=== Problem statement ===
Transcribe the records below exactly as written, from the opening line through the line that contains "JOIN OUR NEWSLETTER (174, 2441)".

=== Data excerpts ===
○ ○ ○ ○
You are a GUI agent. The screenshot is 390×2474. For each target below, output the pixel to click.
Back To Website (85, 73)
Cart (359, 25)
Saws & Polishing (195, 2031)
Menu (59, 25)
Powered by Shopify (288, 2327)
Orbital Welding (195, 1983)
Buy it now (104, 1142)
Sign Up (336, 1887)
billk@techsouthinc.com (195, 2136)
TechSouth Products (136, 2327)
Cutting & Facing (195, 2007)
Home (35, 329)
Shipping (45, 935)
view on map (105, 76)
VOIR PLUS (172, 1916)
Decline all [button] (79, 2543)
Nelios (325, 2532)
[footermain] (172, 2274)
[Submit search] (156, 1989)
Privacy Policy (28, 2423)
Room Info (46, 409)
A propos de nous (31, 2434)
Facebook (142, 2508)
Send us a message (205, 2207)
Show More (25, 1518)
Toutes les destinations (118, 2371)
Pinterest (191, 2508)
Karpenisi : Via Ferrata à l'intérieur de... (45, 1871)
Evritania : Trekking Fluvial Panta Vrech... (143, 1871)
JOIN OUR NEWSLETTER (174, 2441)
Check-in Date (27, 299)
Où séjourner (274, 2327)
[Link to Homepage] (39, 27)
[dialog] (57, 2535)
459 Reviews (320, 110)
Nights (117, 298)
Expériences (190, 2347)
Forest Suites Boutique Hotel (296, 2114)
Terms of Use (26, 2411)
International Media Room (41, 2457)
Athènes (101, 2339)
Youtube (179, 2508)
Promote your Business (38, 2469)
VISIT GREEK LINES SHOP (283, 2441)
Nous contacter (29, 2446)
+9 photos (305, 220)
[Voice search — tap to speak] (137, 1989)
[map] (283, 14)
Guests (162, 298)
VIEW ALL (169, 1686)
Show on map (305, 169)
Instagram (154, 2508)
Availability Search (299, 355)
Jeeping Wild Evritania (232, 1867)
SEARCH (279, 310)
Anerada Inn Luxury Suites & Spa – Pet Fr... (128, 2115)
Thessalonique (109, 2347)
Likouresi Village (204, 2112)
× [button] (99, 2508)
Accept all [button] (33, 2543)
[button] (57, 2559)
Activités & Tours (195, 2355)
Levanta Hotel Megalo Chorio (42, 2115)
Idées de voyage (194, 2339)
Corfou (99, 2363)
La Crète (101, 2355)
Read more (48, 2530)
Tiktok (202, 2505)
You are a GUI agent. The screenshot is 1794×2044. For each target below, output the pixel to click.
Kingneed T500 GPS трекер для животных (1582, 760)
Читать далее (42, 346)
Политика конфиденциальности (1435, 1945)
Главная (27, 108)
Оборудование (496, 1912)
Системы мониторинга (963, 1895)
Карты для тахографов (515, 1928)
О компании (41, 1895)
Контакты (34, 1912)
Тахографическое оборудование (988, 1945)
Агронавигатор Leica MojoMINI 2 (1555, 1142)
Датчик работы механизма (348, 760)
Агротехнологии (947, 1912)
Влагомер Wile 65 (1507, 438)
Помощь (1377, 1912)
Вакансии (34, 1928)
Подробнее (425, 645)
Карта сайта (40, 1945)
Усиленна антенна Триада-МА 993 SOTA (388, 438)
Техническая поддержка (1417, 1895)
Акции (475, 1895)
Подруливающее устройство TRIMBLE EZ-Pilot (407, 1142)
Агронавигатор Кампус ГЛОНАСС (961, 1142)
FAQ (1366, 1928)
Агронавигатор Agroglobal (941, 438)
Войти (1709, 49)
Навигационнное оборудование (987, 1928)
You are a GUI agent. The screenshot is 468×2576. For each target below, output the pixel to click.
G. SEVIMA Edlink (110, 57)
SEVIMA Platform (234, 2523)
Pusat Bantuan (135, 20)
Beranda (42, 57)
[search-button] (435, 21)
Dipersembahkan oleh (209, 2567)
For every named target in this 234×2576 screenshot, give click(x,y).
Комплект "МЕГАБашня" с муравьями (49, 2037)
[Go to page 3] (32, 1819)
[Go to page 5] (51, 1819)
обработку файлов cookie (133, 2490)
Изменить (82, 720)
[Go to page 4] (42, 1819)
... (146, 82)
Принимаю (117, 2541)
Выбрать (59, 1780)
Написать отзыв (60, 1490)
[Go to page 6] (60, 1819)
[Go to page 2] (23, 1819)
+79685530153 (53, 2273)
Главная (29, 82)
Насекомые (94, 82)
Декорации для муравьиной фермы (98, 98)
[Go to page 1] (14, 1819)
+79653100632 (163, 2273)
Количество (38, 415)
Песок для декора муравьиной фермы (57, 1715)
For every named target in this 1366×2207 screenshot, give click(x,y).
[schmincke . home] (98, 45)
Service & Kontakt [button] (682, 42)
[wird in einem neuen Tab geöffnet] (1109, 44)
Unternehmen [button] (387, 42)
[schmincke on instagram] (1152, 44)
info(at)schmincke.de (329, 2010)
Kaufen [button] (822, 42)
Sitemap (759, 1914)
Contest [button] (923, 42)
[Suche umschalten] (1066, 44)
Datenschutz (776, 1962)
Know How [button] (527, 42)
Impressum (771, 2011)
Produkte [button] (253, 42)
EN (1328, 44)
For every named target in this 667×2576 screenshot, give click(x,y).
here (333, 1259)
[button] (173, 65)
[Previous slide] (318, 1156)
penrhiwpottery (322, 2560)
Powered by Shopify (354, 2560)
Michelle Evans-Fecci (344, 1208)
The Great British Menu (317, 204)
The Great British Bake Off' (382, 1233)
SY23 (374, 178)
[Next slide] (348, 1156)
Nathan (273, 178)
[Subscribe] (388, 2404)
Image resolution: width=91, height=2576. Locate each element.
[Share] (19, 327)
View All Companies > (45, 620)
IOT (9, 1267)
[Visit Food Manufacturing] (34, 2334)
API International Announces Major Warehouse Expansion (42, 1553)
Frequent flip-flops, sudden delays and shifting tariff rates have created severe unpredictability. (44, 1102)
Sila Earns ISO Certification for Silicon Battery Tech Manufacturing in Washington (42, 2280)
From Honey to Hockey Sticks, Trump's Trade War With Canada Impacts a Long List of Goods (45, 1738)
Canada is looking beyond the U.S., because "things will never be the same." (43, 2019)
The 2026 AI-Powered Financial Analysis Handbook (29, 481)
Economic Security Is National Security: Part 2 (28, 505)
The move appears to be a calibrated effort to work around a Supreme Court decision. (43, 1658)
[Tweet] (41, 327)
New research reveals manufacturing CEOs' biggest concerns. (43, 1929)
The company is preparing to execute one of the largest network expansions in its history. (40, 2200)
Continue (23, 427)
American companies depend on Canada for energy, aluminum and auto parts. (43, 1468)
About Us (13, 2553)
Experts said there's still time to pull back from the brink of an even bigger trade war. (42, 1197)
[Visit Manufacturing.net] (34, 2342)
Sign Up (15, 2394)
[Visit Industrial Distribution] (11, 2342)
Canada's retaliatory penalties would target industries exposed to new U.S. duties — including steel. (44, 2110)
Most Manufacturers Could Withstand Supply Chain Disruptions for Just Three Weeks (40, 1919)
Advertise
○ ○ ○ ○
=== Response ===
You are a GUI agent. The screenshot is 390×2474. For each target below, output the pixel to click.
Back To Website (85, 73)
Cart (359, 25)
Saws & Polishing (195, 2031)
Menu (59, 25)
Powered by Shopify (288, 2327)
Orbital Welding (195, 1983)
Buy it now (104, 1142)
Sign Up (336, 1887)
billk@techsouthinc.com (195, 2136)
TechSouth Products (136, 2327)
Cutting & Facing (195, 2007)
Home (35, 329)
Shipping (45, 935)
view on map (105, 76)
VOIR PLUS (172, 1916)
Decline all [button] (79, 2543)
Nelios (325, 2532)
[footermain] (172, 2274)
[Submit search] (156, 1989)
Privacy Policy (28, 2423)
Room Info (46, 409)
A propos de nous (31, 2434)
Facebook (142, 2508)
Send us a message (205, 2207)
Show More (25, 1518)
Toutes les destinations (118, 2371)
Pinterest (191, 2508)
Karpenisi : Via Ferrata à l'intérieur de... (45, 1871)
Evritania : Trekking Fluvial Panta Vrech... (143, 1871)
JOIN OUR NEWSLETTER (174, 2441)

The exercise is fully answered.